The Welder Wildlife Foundation (WWF) encompasses a variety of landscapes associated with a transition from the plains of the Gulf Coast Prairie natural region to a typical coastal estuary system. The variety of features distinguishes the Welder Wildlife foundation from other locales in the South Texas Chapter. Here we see several expressions of riparian (stream) environments and habitats for diverse plant and animal life.
The underlying geological strata for the greater part of the WWF is the “Lissie Formation,” a mid-Pleistocene (1.2 million years old) layer of sand, silt, and clay deposited on a coastline, not unlike our present day. The elevation of the plain at 40 ft. suggests that sea level was near that level during the deposition of these Lissie strata.
The Aransas River courses as the northern boundary of the Foundation and as the county line between San Patricio and Refugio. It is a mature stream entrenched approximately 20-30 ft. and it has well-developed terraces that step down into the present river channel. Along the river valley, there are abandoned segments of ancient channels that are filled with water called “oxbow” lakes.
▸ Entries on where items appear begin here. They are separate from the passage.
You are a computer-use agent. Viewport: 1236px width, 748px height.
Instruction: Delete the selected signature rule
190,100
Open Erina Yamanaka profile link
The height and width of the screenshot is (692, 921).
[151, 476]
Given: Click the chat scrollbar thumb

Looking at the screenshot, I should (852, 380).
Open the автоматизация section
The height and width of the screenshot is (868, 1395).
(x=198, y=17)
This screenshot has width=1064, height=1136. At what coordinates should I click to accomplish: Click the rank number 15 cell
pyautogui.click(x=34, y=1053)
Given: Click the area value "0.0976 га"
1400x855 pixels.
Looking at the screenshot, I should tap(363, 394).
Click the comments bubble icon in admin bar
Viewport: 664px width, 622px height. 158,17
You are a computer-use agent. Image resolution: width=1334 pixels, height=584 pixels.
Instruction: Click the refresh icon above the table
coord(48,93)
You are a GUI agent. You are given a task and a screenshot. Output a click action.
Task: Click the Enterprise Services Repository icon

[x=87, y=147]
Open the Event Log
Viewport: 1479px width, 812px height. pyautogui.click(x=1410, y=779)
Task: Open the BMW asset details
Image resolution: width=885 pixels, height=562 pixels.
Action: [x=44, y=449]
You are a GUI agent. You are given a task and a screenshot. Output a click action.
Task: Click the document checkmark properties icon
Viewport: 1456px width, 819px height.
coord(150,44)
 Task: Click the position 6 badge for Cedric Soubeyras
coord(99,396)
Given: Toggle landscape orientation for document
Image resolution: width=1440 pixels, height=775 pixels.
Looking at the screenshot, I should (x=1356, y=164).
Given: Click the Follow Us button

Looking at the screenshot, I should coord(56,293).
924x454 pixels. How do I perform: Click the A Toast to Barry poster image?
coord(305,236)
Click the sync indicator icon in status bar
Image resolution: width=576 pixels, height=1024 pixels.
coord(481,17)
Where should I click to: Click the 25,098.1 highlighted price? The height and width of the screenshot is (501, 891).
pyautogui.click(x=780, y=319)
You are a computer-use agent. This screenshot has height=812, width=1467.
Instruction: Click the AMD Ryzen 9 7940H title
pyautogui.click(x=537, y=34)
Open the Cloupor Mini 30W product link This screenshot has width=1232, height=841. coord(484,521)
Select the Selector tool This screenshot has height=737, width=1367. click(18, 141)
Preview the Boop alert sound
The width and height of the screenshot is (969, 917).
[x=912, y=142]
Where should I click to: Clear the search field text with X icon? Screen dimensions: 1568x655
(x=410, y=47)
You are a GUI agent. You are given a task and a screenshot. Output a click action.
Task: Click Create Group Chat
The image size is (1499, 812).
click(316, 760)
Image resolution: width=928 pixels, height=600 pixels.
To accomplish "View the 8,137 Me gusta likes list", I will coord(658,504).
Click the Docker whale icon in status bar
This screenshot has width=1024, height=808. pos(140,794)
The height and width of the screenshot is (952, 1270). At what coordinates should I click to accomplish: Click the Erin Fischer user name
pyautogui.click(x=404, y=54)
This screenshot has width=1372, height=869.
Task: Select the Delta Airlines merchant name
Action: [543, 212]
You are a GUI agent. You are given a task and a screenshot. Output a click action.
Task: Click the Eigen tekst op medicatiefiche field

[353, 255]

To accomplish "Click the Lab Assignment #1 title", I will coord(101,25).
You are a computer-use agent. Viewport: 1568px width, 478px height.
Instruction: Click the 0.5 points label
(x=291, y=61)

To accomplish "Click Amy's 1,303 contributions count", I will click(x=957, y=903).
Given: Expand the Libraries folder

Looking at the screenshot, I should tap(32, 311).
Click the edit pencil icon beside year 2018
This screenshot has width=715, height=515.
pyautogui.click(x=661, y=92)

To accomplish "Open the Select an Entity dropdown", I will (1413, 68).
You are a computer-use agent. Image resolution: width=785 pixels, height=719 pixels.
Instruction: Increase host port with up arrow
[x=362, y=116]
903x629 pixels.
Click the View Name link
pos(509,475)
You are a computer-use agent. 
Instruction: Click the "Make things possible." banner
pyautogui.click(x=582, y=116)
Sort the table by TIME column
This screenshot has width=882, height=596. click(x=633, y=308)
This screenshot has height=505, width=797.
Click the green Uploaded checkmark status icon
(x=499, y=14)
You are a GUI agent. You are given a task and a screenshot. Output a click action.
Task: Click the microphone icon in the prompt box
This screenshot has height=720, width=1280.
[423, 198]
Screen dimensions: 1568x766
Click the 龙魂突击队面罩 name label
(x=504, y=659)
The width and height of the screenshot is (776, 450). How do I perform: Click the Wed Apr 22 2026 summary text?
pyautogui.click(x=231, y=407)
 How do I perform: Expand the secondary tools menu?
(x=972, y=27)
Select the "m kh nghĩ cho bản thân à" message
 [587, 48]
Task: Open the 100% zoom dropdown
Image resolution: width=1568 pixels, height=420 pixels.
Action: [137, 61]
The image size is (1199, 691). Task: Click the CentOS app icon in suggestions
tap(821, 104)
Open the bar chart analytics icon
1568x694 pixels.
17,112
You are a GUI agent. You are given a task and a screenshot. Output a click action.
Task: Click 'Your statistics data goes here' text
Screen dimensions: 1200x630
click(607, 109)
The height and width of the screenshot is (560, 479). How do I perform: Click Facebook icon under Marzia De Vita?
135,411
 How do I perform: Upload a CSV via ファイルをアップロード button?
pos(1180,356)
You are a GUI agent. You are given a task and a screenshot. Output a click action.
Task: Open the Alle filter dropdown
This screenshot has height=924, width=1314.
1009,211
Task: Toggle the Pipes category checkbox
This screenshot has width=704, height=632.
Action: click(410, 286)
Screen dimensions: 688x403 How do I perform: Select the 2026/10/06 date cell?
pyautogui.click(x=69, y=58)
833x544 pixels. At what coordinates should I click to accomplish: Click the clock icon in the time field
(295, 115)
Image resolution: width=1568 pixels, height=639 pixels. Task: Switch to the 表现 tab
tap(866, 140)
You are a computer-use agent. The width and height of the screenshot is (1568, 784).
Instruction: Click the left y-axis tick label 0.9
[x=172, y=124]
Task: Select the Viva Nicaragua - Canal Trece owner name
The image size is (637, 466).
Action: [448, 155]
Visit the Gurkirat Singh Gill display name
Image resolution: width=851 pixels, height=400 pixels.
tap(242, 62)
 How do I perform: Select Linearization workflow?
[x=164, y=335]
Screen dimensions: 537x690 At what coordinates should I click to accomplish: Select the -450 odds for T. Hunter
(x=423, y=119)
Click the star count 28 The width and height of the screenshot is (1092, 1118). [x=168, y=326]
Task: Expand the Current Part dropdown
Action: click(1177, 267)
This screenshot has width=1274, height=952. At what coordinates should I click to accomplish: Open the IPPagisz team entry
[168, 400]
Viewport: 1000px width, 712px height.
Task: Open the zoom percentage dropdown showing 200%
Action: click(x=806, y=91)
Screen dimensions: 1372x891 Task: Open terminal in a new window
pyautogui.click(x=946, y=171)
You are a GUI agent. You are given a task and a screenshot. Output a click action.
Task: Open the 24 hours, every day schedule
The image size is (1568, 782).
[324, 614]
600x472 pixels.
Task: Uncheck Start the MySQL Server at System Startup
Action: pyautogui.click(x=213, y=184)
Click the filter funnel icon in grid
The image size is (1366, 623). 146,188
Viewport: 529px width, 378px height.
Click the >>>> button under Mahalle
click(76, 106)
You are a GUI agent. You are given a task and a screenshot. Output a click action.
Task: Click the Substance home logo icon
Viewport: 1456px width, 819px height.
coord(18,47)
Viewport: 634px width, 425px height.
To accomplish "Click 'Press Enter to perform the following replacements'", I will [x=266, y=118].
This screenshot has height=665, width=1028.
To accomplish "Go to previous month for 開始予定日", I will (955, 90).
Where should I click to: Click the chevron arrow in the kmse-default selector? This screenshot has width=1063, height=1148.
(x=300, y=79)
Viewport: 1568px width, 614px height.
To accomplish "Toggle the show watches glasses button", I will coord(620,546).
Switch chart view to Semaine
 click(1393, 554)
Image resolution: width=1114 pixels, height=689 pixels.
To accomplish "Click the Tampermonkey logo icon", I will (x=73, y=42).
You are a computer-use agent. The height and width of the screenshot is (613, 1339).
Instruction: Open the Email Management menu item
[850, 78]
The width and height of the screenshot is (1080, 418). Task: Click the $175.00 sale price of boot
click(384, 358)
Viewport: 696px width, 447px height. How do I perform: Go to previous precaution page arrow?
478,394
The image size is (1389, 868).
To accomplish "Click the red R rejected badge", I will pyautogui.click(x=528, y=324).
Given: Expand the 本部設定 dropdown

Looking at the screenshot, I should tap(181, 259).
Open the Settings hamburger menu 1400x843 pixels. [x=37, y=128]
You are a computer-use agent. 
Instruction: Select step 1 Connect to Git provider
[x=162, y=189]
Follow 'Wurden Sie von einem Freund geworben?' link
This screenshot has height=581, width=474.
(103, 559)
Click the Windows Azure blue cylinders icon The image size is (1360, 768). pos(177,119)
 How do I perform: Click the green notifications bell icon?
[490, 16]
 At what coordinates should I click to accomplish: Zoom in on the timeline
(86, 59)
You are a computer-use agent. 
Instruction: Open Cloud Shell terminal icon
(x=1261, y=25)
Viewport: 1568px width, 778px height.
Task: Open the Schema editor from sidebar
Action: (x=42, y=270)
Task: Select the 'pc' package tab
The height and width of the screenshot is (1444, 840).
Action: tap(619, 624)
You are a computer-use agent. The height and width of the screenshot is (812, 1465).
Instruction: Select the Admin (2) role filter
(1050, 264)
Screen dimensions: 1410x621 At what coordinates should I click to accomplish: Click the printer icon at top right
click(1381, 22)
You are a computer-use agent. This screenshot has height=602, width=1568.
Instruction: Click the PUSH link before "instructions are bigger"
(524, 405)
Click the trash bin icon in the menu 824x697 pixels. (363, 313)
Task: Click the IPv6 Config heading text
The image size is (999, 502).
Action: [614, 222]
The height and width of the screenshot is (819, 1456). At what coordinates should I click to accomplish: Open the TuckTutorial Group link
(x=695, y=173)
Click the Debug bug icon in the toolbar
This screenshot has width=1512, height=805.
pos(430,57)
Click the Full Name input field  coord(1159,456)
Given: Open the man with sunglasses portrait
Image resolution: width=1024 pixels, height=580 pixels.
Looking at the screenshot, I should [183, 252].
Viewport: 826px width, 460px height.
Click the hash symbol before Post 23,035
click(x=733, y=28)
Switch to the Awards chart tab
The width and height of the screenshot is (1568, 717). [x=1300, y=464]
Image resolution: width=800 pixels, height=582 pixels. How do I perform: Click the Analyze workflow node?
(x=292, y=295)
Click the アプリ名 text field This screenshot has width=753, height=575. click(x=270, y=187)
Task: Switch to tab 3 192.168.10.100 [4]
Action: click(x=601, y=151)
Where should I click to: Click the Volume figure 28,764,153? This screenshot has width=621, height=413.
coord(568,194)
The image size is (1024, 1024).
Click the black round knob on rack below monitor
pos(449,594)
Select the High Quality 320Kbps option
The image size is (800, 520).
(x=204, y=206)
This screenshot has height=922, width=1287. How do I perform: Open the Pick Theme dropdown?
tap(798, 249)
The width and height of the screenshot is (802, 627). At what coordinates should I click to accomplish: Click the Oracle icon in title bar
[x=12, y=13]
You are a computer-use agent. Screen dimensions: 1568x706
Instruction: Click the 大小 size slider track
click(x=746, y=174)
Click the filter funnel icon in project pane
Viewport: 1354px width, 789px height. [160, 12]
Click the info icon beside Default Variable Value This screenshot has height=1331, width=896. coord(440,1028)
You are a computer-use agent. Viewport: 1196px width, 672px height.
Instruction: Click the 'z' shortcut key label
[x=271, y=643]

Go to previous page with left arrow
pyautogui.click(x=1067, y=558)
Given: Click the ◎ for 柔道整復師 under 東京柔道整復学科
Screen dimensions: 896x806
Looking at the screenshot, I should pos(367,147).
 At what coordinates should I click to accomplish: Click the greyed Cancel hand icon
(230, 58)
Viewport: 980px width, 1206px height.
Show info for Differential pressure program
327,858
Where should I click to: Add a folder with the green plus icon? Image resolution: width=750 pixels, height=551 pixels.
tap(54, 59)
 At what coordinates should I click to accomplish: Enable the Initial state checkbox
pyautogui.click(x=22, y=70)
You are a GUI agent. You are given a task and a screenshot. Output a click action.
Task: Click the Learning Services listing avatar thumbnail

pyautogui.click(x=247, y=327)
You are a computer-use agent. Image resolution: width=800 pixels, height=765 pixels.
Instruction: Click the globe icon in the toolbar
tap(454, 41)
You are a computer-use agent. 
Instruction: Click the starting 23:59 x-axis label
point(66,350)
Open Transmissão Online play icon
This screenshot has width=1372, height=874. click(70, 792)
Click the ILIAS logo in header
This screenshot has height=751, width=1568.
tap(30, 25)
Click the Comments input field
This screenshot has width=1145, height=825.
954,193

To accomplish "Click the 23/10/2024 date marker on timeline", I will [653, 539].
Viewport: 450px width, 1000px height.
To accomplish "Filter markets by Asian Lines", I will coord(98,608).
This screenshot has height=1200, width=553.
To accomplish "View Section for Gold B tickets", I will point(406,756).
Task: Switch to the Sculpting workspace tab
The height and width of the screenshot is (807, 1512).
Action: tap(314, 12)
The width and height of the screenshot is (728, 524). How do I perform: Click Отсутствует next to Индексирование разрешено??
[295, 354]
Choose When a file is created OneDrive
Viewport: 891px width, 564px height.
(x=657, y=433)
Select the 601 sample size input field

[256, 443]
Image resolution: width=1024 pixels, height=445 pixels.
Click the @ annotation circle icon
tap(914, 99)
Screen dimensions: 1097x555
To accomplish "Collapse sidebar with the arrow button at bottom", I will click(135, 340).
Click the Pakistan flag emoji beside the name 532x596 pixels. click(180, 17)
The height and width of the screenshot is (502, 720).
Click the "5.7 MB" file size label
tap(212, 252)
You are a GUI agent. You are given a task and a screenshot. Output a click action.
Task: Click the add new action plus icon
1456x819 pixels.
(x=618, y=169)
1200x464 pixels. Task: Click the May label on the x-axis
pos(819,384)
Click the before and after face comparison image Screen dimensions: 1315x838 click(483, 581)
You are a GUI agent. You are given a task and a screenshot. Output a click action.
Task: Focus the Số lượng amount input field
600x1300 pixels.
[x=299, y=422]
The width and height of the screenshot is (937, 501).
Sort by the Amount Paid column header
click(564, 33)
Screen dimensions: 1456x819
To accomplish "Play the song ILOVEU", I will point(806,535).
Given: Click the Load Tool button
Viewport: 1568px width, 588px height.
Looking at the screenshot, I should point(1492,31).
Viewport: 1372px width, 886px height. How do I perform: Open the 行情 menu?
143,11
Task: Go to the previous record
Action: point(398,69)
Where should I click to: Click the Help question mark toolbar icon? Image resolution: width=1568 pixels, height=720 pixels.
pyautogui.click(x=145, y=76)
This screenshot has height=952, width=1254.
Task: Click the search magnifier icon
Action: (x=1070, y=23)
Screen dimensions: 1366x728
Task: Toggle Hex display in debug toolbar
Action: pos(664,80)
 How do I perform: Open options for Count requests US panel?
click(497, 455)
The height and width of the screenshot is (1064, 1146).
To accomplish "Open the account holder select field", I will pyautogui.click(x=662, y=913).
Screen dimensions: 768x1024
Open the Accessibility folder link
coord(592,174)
In other places the old riverbed is dry. Some oxbows have been mined for gravel and sand deposits creating larger man-made features such as “Big Lake” and swampy areas attractive to wildlife. The Aransas River and Chiltipin Creek coalesce at a single bayhead delta as they flow into Copano Bay.
Over the last million years, the Texas coast has experienced multiple repetitive and extreme rises and falls of sea level as the Earth has generally cycled cooler. The extreme and rapid cyclicity of sea-level change is indicated in the entrenchment of the Aransas River with numerous terraces and abandoned channels. The present-day river is slow-moving because the modern Holocene rise in sea level has resulted in a very low steam gradient near the coast. Under normal conditions, the river transports only fine-grained muds and silts. During high stages, the short Aransas River can flood extensively and flow violently in its narrow valley – but it clears quickly into the large Copano Bay.
Five Things to Notice
- At the main house, notice that you are standing on generally flat land. This riparian upland is the Lissie Formation at your feet. The Lissie Formation and younger Beaumont Formation form the typical thicketed mesquite and grass prairie of the coastal plain. The oaks and hardwoods to the north increase towards the lowlands of the Mission River.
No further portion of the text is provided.